**GIVEN INSTRUCTION 1**
Reproduce part of the Eswatini–Taiwan text, switching "embassy" to "mission". Begin at the words "Eswatini–Taiwan relations refer" and stop after "of the PRC.".

**SOURCE DOCUMENT**
========================================

Eswatini–Taiwan relations refer to the international relations between the Kingdom of Eswatini and Republic of China (Taiwan). Eswatini maintains an embassy in Taipei, and Taiwan maintains an embassy in Mbabane.

History 

Eswatini recognized the Republic of China (ROC) over the People's Republic of China (PRC) on 16 September 1968, and have since maintained formal diplomatic relations with the ROC.

Eswatini is one of 14 nations that recognize the ROC officially. In May 2018, Burkina Faso switched to recognize the People's Republic of China, thus ending diplomatic ties with Taiwan, making Eswatini the last African country to recognize the ROC instead of the PRC.

========================================

**DATA ENTRIES**
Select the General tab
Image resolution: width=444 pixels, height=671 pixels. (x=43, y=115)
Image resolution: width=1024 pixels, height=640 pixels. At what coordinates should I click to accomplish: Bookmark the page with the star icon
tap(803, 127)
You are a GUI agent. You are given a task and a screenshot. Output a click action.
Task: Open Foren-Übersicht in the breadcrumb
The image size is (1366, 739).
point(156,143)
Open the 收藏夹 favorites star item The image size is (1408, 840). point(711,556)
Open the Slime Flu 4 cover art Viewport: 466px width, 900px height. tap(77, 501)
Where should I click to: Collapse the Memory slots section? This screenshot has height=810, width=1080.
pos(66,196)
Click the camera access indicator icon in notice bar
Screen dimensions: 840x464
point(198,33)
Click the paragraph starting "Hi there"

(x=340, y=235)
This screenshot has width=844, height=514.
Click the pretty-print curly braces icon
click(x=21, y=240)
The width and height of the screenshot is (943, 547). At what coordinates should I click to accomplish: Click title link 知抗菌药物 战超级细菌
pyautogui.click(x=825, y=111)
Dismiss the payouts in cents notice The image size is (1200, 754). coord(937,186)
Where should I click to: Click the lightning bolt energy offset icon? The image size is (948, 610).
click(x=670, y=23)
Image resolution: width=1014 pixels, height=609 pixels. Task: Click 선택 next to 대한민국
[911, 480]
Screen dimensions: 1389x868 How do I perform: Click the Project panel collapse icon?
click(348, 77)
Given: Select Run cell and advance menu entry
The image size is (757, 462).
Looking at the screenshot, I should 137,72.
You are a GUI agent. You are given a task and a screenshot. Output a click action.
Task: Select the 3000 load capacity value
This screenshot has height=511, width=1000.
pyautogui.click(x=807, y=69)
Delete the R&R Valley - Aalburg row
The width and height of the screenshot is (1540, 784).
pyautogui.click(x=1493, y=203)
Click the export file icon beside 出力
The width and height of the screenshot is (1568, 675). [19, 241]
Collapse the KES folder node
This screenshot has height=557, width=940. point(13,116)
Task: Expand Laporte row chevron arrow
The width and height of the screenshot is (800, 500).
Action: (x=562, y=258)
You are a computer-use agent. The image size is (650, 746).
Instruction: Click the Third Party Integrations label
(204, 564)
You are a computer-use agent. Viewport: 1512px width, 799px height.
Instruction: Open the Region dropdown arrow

========================================

**GIVEN INSTRUCTION 2**
Convert only the rows that begin at the line containing "Click the camera" and stop after the line containing "pyautogui.click(x=825, y=111)" into a JSON list of strings, one string per line, with blank lines left out.

**TASK RESPONSE 1**
Eswatini–Taiwan relations refer to the international relations between the Kingdom of Eswatini and Republic of China (Taiwan). Eswatini maintains an mission in Taipei, and Taiwan maintains an mission in Mbabane.

History 

Eswatini recognized the Republic of China (ROC) over the People's Republic of China (PRC) on 16 September 1968, and have since maintained formal diplomatic relations with the ROC.

Eswatini is one of 14 nations that recognize the ROC officially. In May 2018, Burkina Faso switched to recognize the People's Republic of China, thus ending diplomatic ties with Taiwan, making Eswatini the last African country to recognize the ROC instead of the PRC.

**TASK RESPONSE 2**
[
  "Click the camera access indicator icon in notice bar",
  "Screen dimensions: 840x464",
  "point(198,33)",
  "Click the paragraph starting \"Hi there\"",
  "(x=340, y=235)",
  "This screenshot has width=844, height=514.",
  "Click the pretty-print curly braces icon",
  "click(x=21, y=240)",
  "The width and height of the screenshot is (943, 547). At what coordinates should I click to accomplish: Click title link 知抗菌药物 战超级细菌",
  "pyautogui.click(x=825, y=111)"
]